Coaches always set the bar high for their players, but the Bucs defense would have to borrow some tips from a pole vaulter to meet the standard required by coaches. After some stellar efforts at the end of the 1999 season, Tampa Bay appears to be playing even better, allowing 228.7 yards a game, 38.8 yards fewer than the average it allowed in 1999.
The only touchdowns allowed by the unit were a 39-yard catch by New England's Terry Glenn in Week 1 and Sunday's fluky 50-yard catch by Detroit's Germane Crowell on a desperation play at the end of the first half. Both plays are aberrations, blips on a screen, but Kiffin could not quantify the defense's performance without mentioning Crowell's catch.
Free safety Damien Robinson appeared to be in perfect position to break up the pass. Lions quarterback Charlie Batch lofted the ball down the left sideline, and if Robinson had attacked the pass at its highest point, it would have been incomplete.
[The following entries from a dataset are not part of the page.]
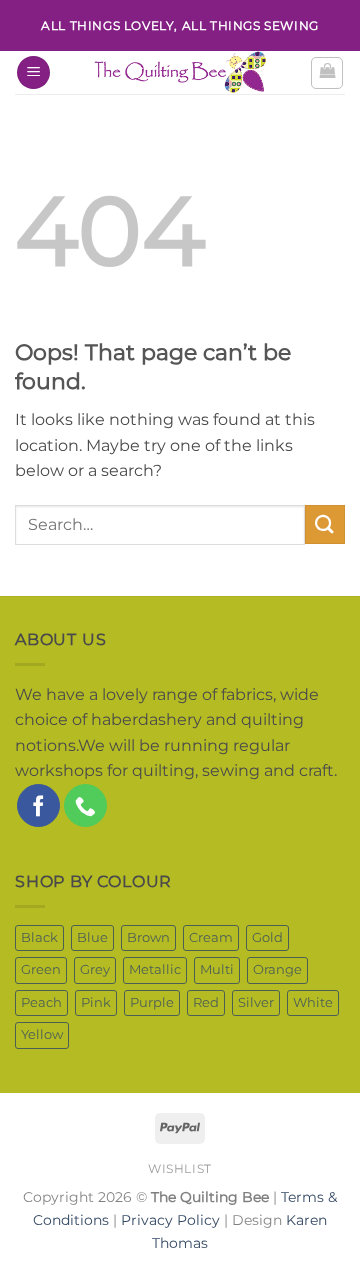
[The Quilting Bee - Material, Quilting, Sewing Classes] (180, 72)
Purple (152, 1002)
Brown (148, 937)
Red (206, 1002)
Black (39, 937)
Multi (217, 969)
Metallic (155, 969)
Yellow (42, 1034)
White (313, 1002)
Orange (277, 969)
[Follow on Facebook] (38, 805)
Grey (95, 969)
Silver (256, 1002)
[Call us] (85, 805)
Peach (41, 1002)
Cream (211, 937)
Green (41, 969)
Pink (96, 1002)
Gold (267, 937)
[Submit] (325, 524)
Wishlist (180, 1168)
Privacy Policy (170, 1220)
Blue (92, 937)
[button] (33, 72)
Instead, he waited for the ball to fall into his arms and Crowell jumped in front of him to snare the ball in the end zone.
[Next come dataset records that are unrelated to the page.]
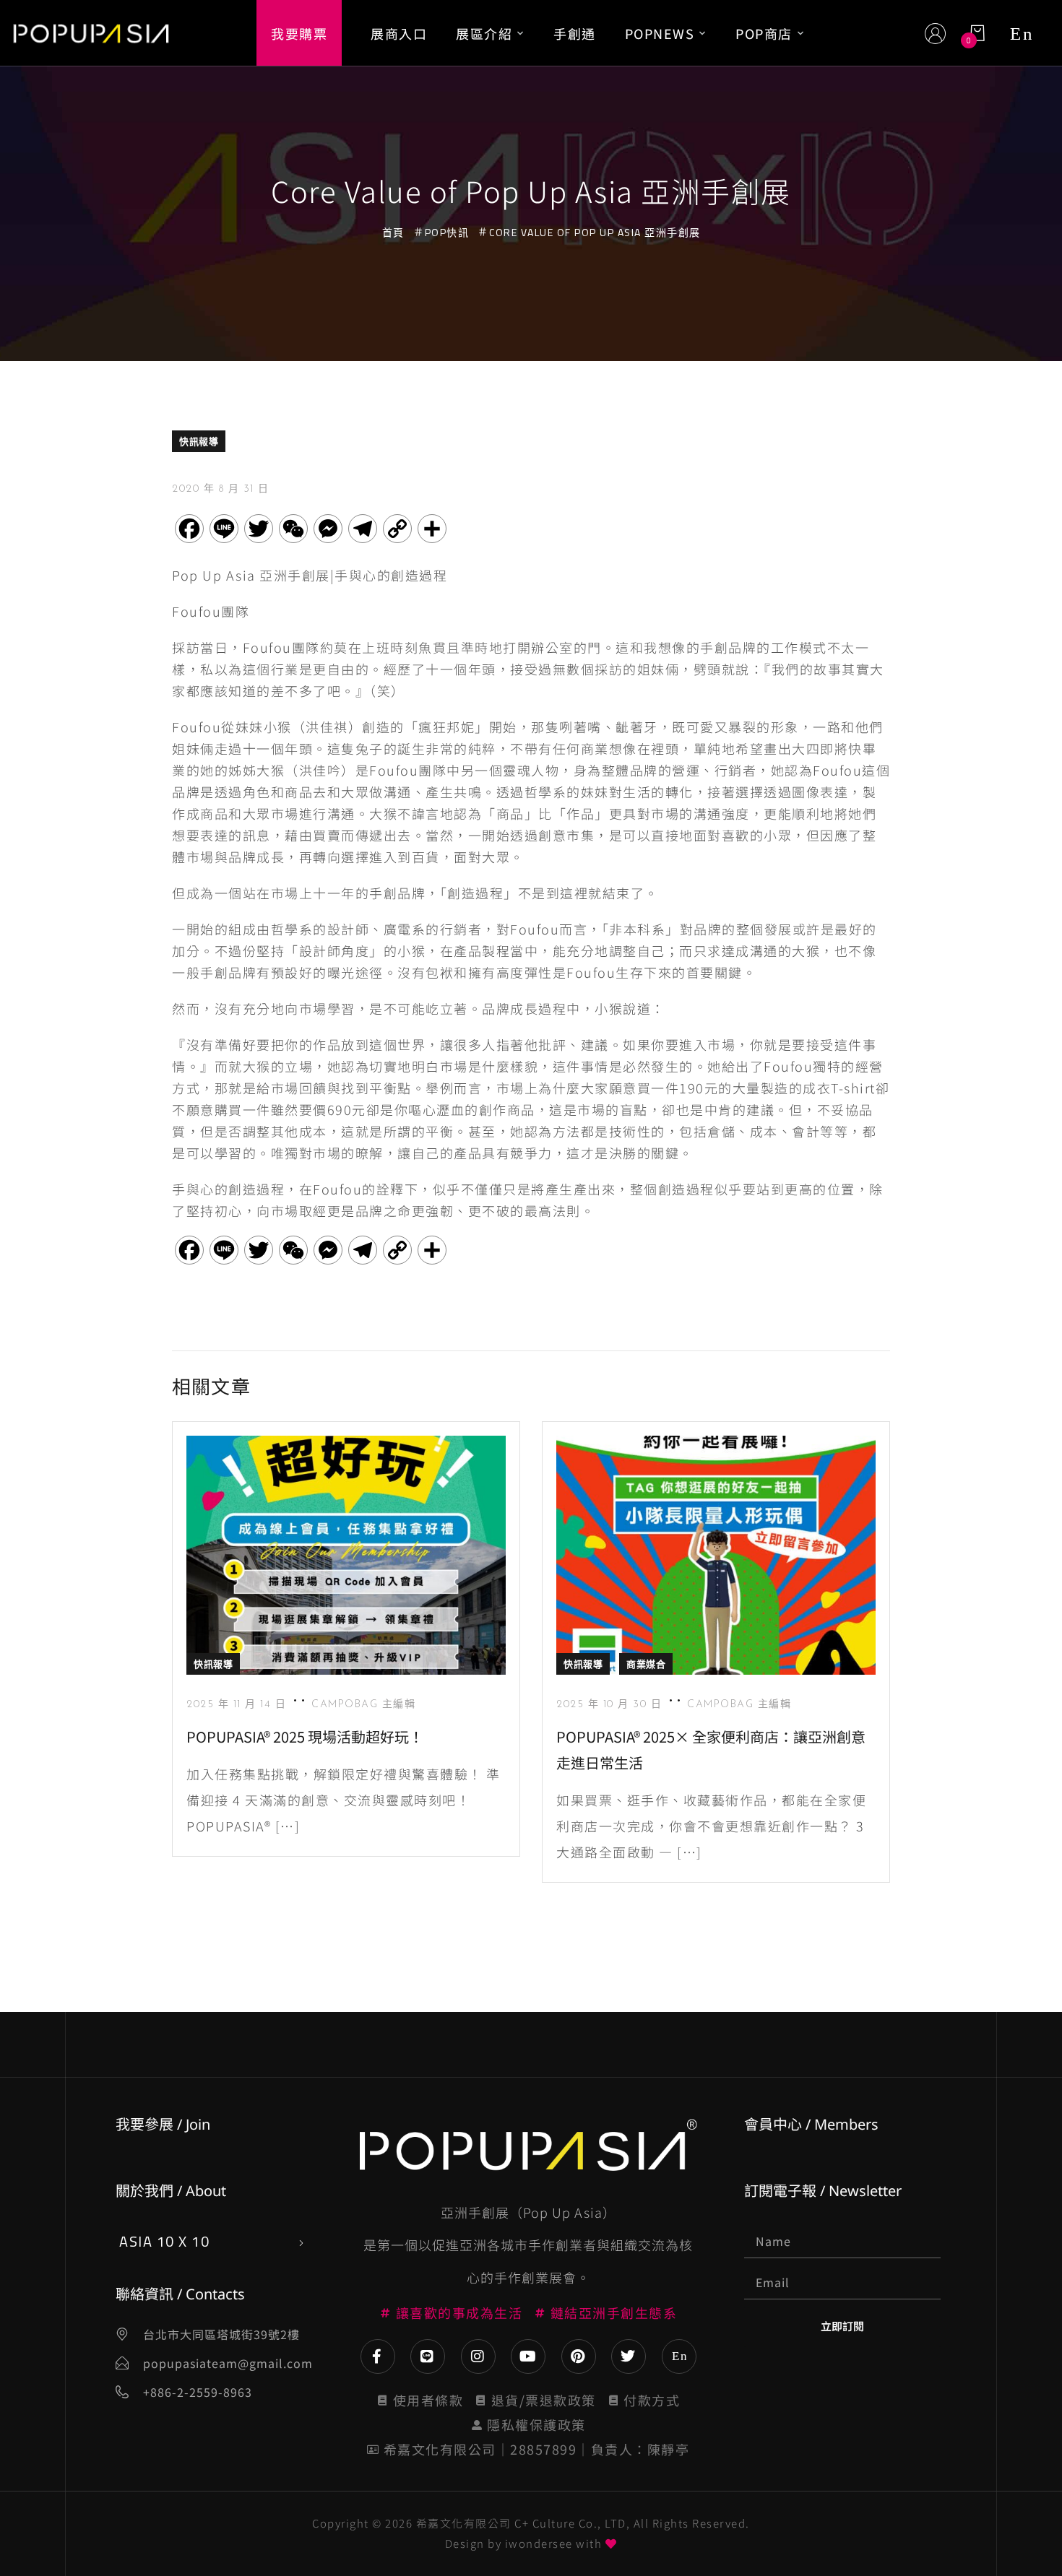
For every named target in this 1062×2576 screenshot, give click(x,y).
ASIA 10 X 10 (164, 2241)
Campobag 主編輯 (363, 1704)
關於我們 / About (171, 2190)
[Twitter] (628, 2356)
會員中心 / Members (811, 2124)
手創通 (574, 33)
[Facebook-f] (378, 2356)
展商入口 (399, 33)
Of course, the catch only narrowed Detroit's deficit to 21-10, and the Bucs had to know if they maintained their play, the Lions weren't likely to score on a conventional drive. Still, head coach Tony Dungy was visibly upset and Robinson was dealing with self-inflicted regret.
"I was like, "Yeah, this is a freebie,' and then out of nowhere, Crowell comes out and catches the ball. I think I relaxed a little bit," Robinson said. "I was tougher on myself than my teammates. We have such large expectations. The guys were like, I can't believe we gave up a touchdown right at the end because we had a shutout going."
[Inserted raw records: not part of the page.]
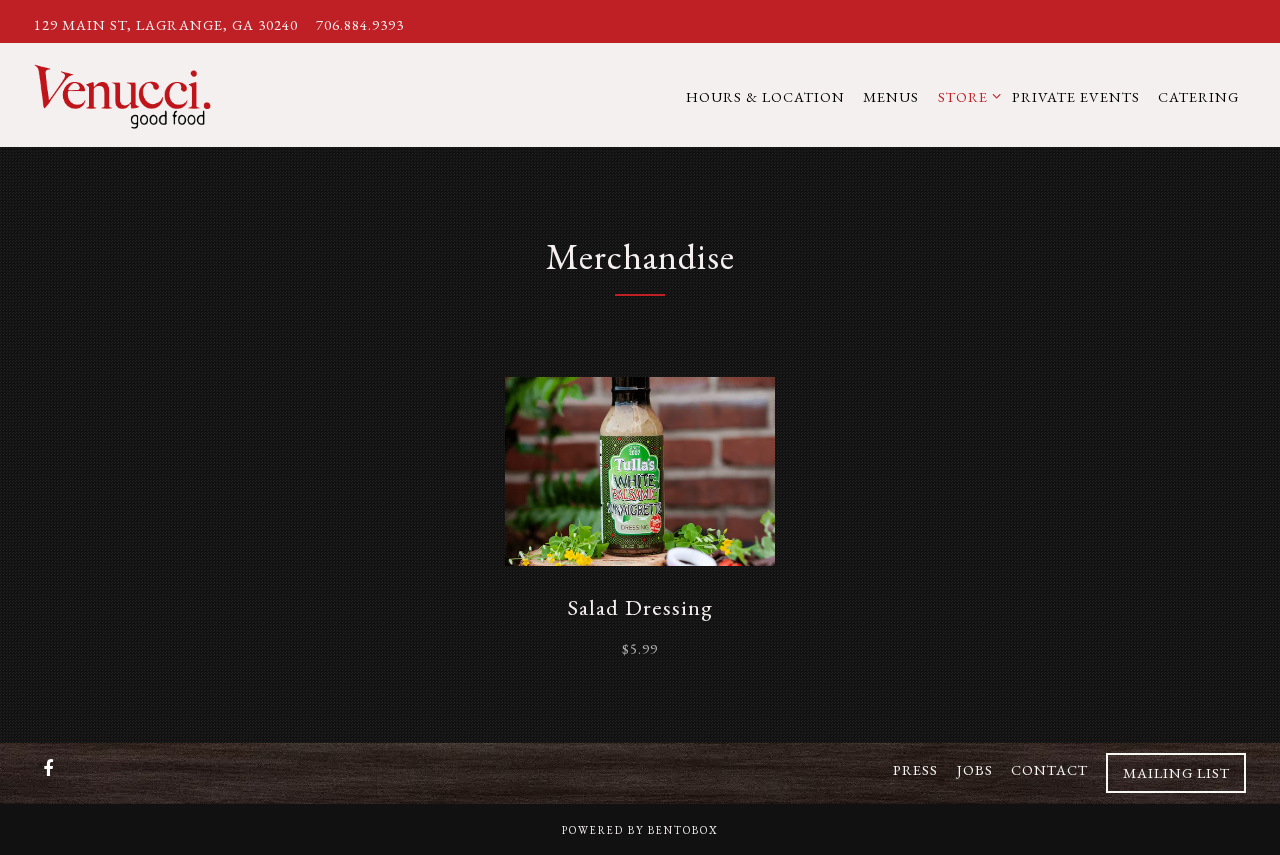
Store (965, 96)
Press (915, 770)
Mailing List (1176, 772)
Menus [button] (891, 96)
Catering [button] (1198, 96)
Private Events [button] (1076, 96)
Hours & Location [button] (765, 96)
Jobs (975, 770)
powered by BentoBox (640, 830)
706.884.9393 (360, 24)
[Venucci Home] (141, 93)
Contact (1049, 770)
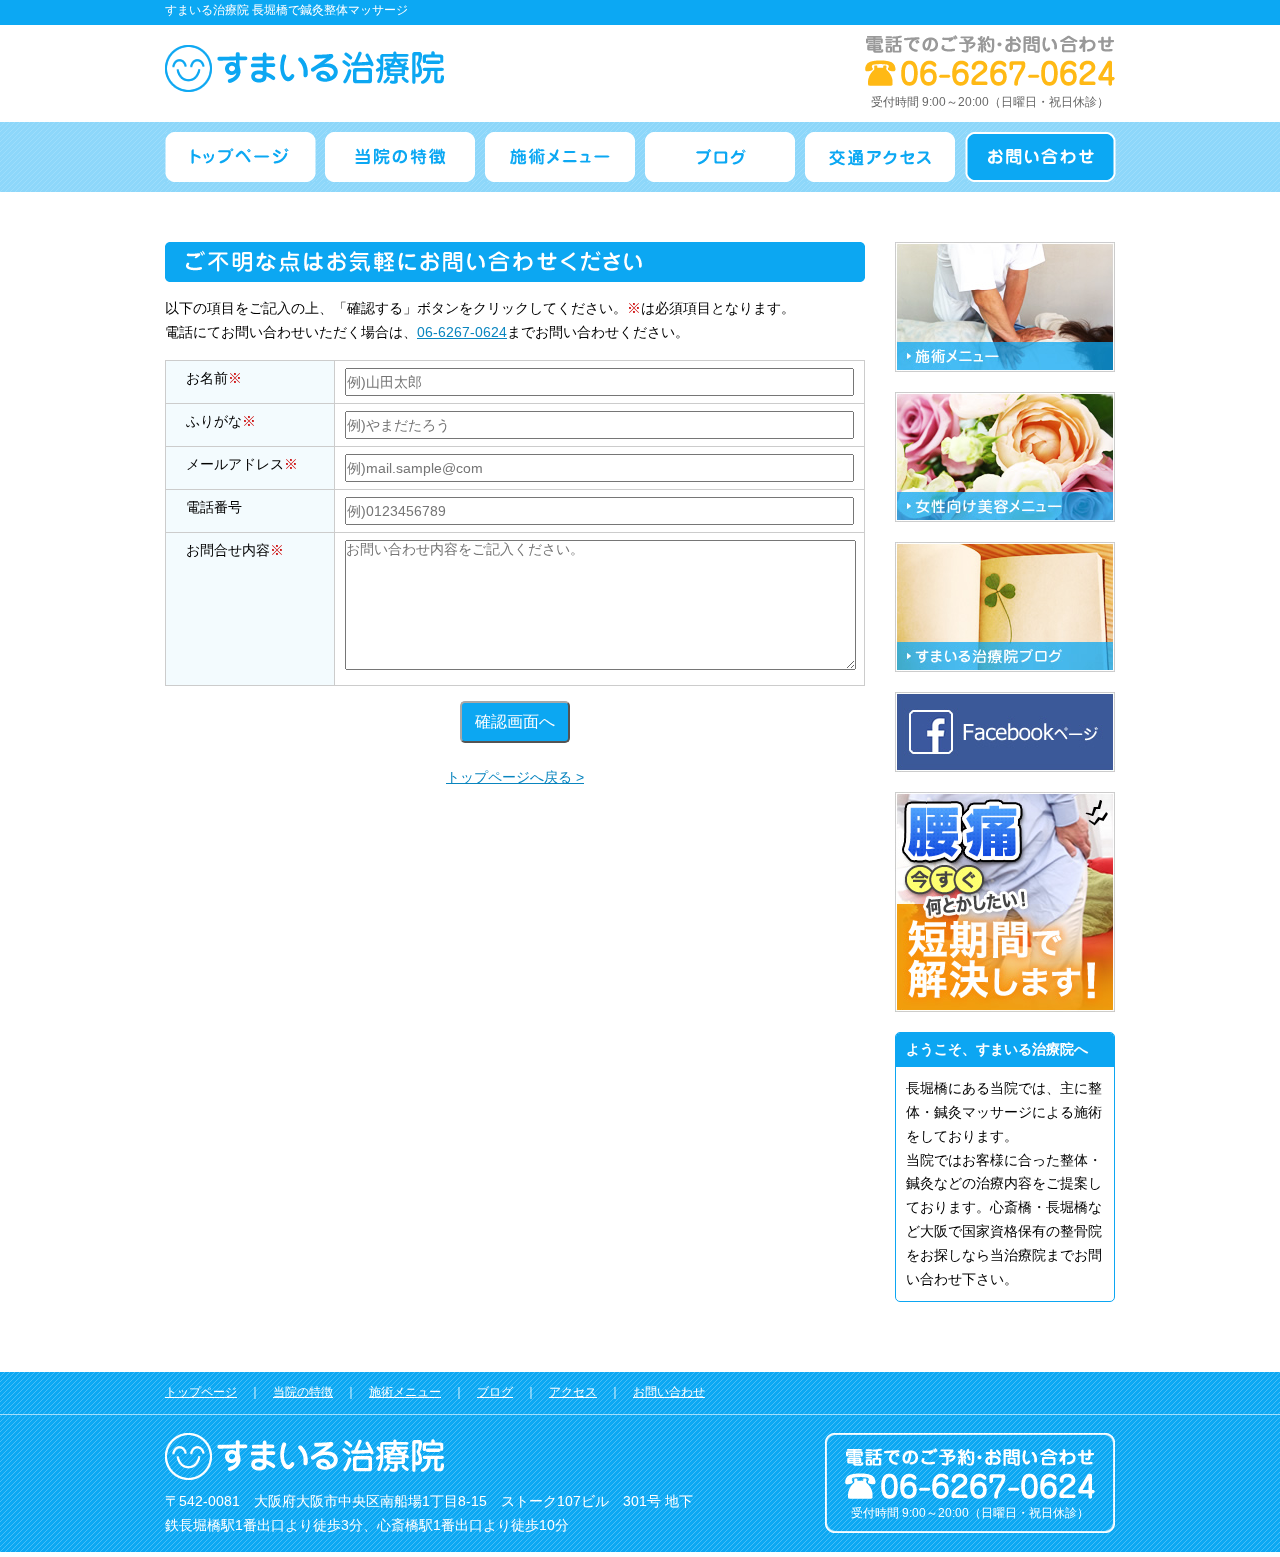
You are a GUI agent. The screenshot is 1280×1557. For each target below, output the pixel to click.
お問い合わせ (669, 1392)
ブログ (495, 1392)
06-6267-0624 (462, 332)
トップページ (201, 1392)
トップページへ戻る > (515, 777)
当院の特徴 (303, 1392)
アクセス (573, 1392)
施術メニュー (405, 1392)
The Bucs didn't get one, but they did shut Detroit down in the second half. The Lions gained 75 yards after intermission. Batch was sacked four times and forced into two interceptions. Detroit's last three drives ended in turnovers.
"I can't remember a two-game stretch where we played as fast and as physical as we played these past two games," said cornerback Ronde Barber, who led the assault in last week's 41-0 whitewashing of Chicago. "Guys are making big plays all over the place. We're playing hard, we have a goal in mind and everybody is on top of it right now."
Each week, the coaching staff finds new ways to challenge the unit. Kiffin said the mandate this week was to remember how the season started in '99. The defense limited the Giants, Eagles and Broncos to less than 200 yards of total offense, but then the Vikings racked up 364 in the fourth game.
"We reminded them last year that ... we went to the Vikings and laid a big fat egg," Kiffin said. "So we guarded against that today.
"We're on the road, it's not the opening game of the season, it's not the home opener. Are we going to get up? Are we going to be ready? You have got to get up every Sunday in this league. When they teed it up and rang the bell, our guys were ready today."